::: INPUT FOR THIS TASK

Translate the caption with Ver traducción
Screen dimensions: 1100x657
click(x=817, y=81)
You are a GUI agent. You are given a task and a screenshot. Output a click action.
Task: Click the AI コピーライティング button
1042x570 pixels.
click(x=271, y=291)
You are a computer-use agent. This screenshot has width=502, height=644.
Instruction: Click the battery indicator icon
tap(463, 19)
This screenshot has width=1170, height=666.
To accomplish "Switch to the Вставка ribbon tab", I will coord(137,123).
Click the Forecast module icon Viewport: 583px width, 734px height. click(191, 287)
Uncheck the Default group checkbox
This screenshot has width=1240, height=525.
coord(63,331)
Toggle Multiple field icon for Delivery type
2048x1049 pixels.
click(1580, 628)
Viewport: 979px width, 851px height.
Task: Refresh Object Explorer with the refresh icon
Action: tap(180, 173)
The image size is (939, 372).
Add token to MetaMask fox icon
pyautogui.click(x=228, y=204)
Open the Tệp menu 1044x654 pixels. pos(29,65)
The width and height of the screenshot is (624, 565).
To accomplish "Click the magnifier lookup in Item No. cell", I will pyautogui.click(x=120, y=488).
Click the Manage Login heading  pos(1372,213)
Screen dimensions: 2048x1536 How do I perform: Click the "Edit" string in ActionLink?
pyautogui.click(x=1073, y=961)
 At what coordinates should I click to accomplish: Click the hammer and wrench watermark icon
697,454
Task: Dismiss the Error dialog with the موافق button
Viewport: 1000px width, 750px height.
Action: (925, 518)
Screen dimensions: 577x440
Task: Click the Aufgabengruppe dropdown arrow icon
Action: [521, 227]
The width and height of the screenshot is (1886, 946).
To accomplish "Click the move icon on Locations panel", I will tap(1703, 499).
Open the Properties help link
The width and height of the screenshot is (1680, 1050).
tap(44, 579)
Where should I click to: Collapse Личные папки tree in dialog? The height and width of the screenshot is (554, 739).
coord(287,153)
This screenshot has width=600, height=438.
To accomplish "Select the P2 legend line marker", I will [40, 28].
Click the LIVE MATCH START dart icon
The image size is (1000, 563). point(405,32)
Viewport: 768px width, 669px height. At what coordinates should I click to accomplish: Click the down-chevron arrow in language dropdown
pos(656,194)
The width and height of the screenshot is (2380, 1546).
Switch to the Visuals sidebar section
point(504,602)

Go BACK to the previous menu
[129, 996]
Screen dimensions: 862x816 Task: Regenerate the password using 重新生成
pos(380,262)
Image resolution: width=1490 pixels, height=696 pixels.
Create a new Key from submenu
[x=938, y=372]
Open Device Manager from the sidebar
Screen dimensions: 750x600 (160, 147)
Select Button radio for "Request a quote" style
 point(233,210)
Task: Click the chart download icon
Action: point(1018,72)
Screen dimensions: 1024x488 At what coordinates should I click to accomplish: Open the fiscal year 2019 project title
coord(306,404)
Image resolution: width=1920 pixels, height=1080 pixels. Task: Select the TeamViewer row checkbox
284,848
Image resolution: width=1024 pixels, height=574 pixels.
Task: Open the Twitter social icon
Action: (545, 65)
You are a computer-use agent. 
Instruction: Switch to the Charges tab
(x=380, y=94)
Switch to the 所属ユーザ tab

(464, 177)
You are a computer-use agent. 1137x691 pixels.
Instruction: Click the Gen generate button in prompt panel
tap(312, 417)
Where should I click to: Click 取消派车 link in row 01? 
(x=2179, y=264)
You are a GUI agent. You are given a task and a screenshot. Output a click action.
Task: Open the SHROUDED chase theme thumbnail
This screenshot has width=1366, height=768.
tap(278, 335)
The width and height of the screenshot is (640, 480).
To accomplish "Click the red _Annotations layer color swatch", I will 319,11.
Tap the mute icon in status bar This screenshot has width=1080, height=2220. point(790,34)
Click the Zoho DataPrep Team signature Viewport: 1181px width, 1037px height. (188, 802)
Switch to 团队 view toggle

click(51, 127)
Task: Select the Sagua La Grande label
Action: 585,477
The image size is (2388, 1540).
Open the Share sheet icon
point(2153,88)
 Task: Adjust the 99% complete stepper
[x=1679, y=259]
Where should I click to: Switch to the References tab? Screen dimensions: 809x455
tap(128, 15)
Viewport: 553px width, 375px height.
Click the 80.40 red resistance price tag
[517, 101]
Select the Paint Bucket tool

::::::

SHORT TASK: Could you write out all of the material above again, swapping "battery indicator icon" for "battery status icon" and keeping every other line unchanged?

EXERCISE ANSWER:
Translate the caption with Ver traducción
Screen dimensions: 1100x657
click(x=817, y=81)
You are a GUI agent. You are given a task and a screenshot. Output a click action.
Task: Click the AI コピーライティング button
1042x570 pixels.
click(x=271, y=291)
You are a computer-use agent. This screenshot has width=502, height=644.
Instruction: Click the battery status icon
tap(463, 19)
This screenshot has width=1170, height=666.
To accomplish "Switch to the Вставка ribbon tab", I will coord(137,123).
Click the Forecast module icon Viewport: 583px width, 734px height. click(191, 287)
Uncheck the Default group checkbox
This screenshot has width=1240, height=525.
coord(63,331)
Toggle Multiple field icon for Delivery type
2048x1049 pixels.
click(1580, 628)
Viewport: 979px width, 851px height.
Task: Refresh Object Explorer with the refresh icon
Action: tap(180, 173)
The image size is (939, 372).
Add token to MetaMask fox icon
pyautogui.click(x=228, y=204)
Open the Tệp menu 1044x654 pixels. pos(29,65)
The width and height of the screenshot is (624, 565).
To accomplish "Click the magnifier lookup in Item No. cell", I will pyautogui.click(x=120, y=488).
Click the Manage Login heading  pos(1372,213)
Screen dimensions: 2048x1536 How do I perform: Click the "Edit" string in ActionLink?
pyautogui.click(x=1073, y=961)
 At what coordinates should I click to accomplish: Click the hammer and wrench watermark icon
697,454
Task: Dismiss the Error dialog with the موافق button
Viewport: 1000px width, 750px height.
Action: (925, 518)
Screen dimensions: 577x440
Task: Click the Aufgabengruppe dropdown arrow icon
Action: [521, 227]
The width and height of the screenshot is (1886, 946).
To accomplish "Click the move icon on Locations panel", I will tap(1703, 499).
Open the Properties help link
The width and height of the screenshot is (1680, 1050).
tap(44, 579)
Where should I click to: Collapse Личные папки tree in dialog? The height and width of the screenshot is (554, 739).
coord(287,153)
This screenshot has width=600, height=438.
To accomplish "Select the P2 legend line marker", I will [40, 28].
Click the LIVE MATCH START dart icon
The image size is (1000, 563). point(405,32)
Viewport: 768px width, 669px height. At what coordinates should I click to accomplish: Click the down-chevron arrow in language dropdown
pos(656,194)
The width and height of the screenshot is (2380, 1546).
Switch to the Visuals sidebar section
point(504,602)

Go BACK to the previous menu
[129, 996]
Screen dimensions: 862x816 Task: Regenerate the password using 重新生成
pos(380,262)
Image resolution: width=1490 pixels, height=696 pixels.
Create a new Key from submenu
[x=938, y=372]
Open Device Manager from the sidebar
Screen dimensions: 750x600 (160, 147)
Select Button radio for "Request a quote" style
 point(233,210)
Task: Click the chart download icon
Action: point(1018,72)
Screen dimensions: 1024x488 At what coordinates should I click to accomplish: Open the fiscal year 2019 project title
coord(306,404)
Image resolution: width=1920 pixels, height=1080 pixels. Task: Select the TeamViewer row checkbox
284,848
Image resolution: width=1024 pixels, height=574 pixels.
Task: Open the Twitter social icon
Action: (545, 65)
You are a computer-use agent. 
Instruction: Switch to the Charges tab
(x=380, y=94)
Switch to the 所属ユーザ tab

(464, 177)
You are a computer-use agent. 1137x691 pixels.
Instruction: Click the Gen generate button in prompt panel
tap(312, 417)
Where should I click to: Click 取消派车 link in row 01? 
(x=2179, y=264)
You are a GUI agent. You are given a task and a screenshot. Output a click action.
Task: Open the SHROUDED chase theme thumbnail
This screenshot has width=1366, height=768.
tap(278, 335)
The width and height of the screenshot is (640, 480).
To accomplish "Click the red _Annotations layer color swatch", I will 319,11.
Tap the mute icon in status bar This screenshot has width=1080, height=2220. point(790,34)
Click the Zoho DataPrep Team signature Viewport: 1181px width, 1037px height. (188, 802)
Switch to 团队 view toggle

click(51, 127)
Task: Select the Sagua La Grande label
Action: 585,477
The image size is (2388, 1540).
Open the Share sheet icon
point(2153,88)
 Task: Adjust the 99% complete stepper
[x=1679, y=259]
Where should I click to: Switch to the References tab? Screen dimensions: 809x455
tap(128, 15)
Viewport: 553px width, 375px height.
Click the 80.40 red resistance price tag
[517, 101]
Select the Paint Bucket tool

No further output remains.